# Building tree in 2 parts. Question.



## Ghoul Friday (Oct 6, 2007)

Hey gang  I'm FINALLY building something for this season and was hoping for some suggestions.

SO I'm making a tree. Thing is, if I want to keep it, I need to make it so it can come apart.

For the bottom, I'm using a trash can with the metal insert on top. It's in there good and will be a steady base.









For the top, I'm forming it out of chicken wire. I've cut the wire so it can be slipped in and out of the metal insert (about 3 feet deep). Going to cover the whole thing with paper mache & clay so it will be fairly light, but once I add the branches (the frame again will be light) I don't know how heavy it will be (not overally, but not featherweight).










SO my question is: how would you reinforce the 3 feet of top trunk chicken wire that gets slid into the bottom trunk? I'm thinking structural integrity rather than a weighting system, if that makes sense.


----------



## RoxyBlue (Oct 6, 2008)

I'm thinking that, once you cover that chicken wire frame with a couple layers of papier mache, it's going to be pretty sturdy.
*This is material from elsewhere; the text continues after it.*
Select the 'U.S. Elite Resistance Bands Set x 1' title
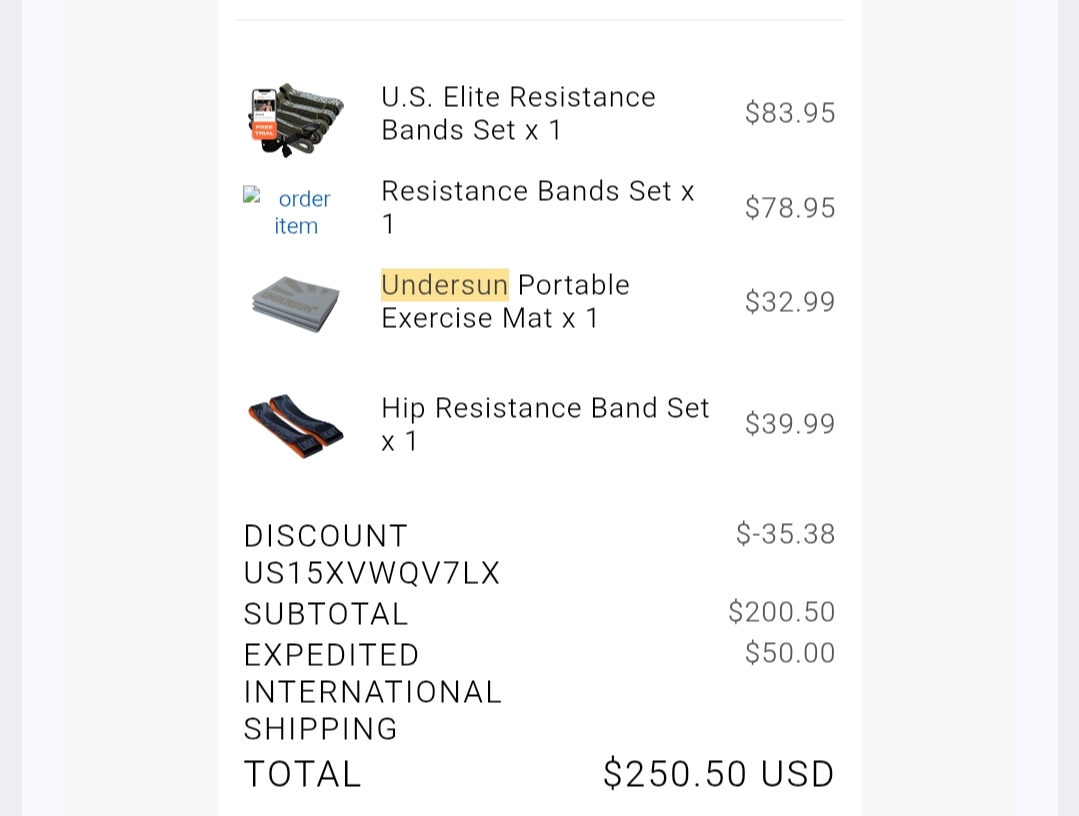The height and width of the screenshot is (816, 1079). click(x=518, y=114)
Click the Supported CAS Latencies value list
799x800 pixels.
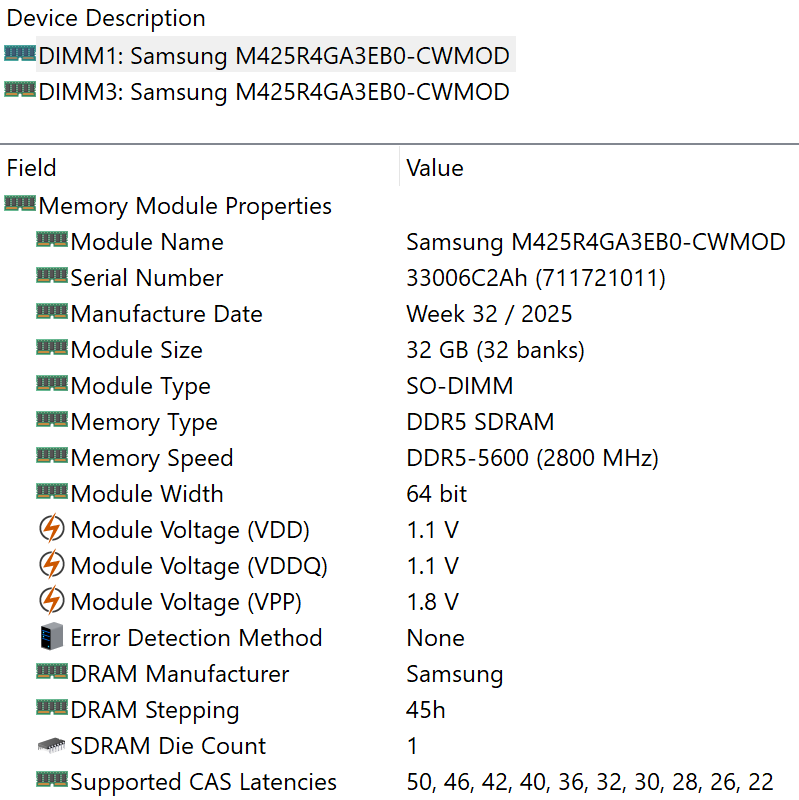point(590,782)
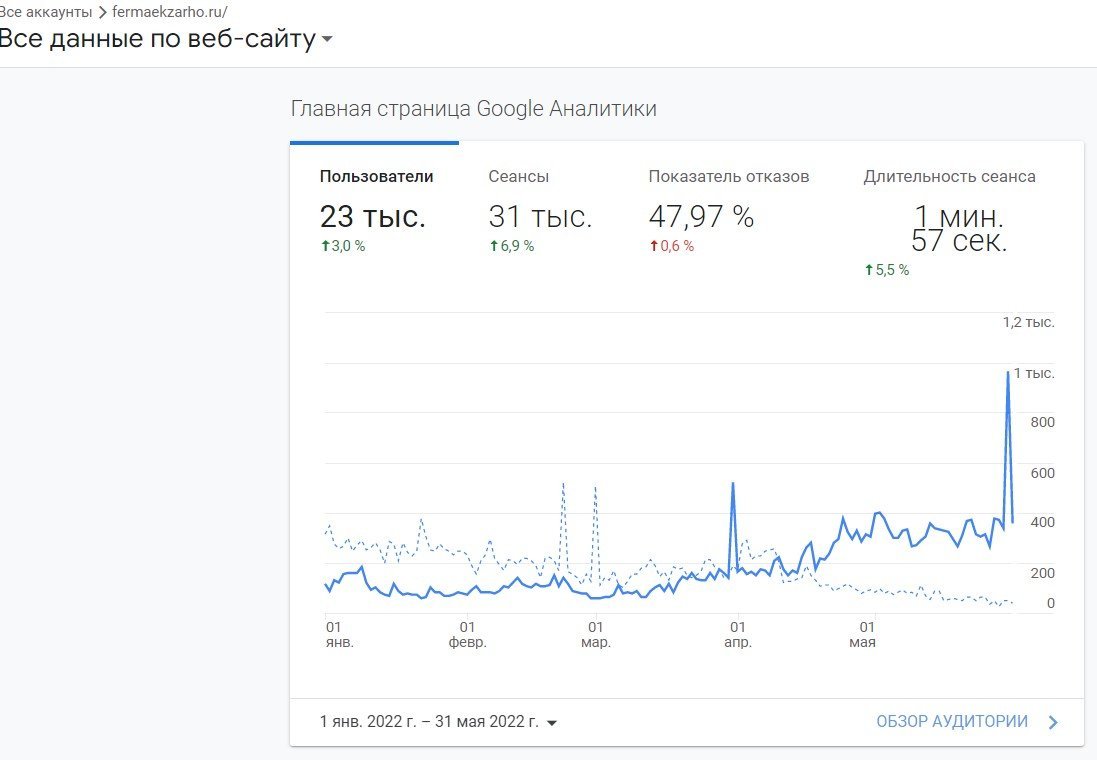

However, you could always wrap duct tape around the chicken wire as the first layer for a little more strength, then mache over it.


----------



## Bone Dancer (Oct 7, 2005)

SO my question is: how would you reinforce the 3 feet of top trunk chicken wire that gets slid into the bottom trunk? I'm thinking structural integrity rather than a weighting system, if that makes sense.

Maybe some pvc pipe, 3/4 or 1". Add a 45 degree elbow and then attach it with nylon ties.

Roxy's idea is a good one too, tape and multi layers of mache


----------



## Ghoul Friday (Oct 6, 2007)

RoxyBlue said:


> I'm thinking that, once you cover that chicken wire frame with a couple layers of papier mache, it's going to be pretty sturdy. However, you could always wrap duct tape around the chicken wire as the first layer for a little more strength, then mache over it.


I was thinking duct tape for the part no one sees too, but wasn't sure if that would be good enough. And of course I'm trying to get out of more paper mache lol.



Bone Dancer said:


> Maybe some pvc pipe, 3/4 or 1". Add a 45 degree elbow and then attach it with nylon ties.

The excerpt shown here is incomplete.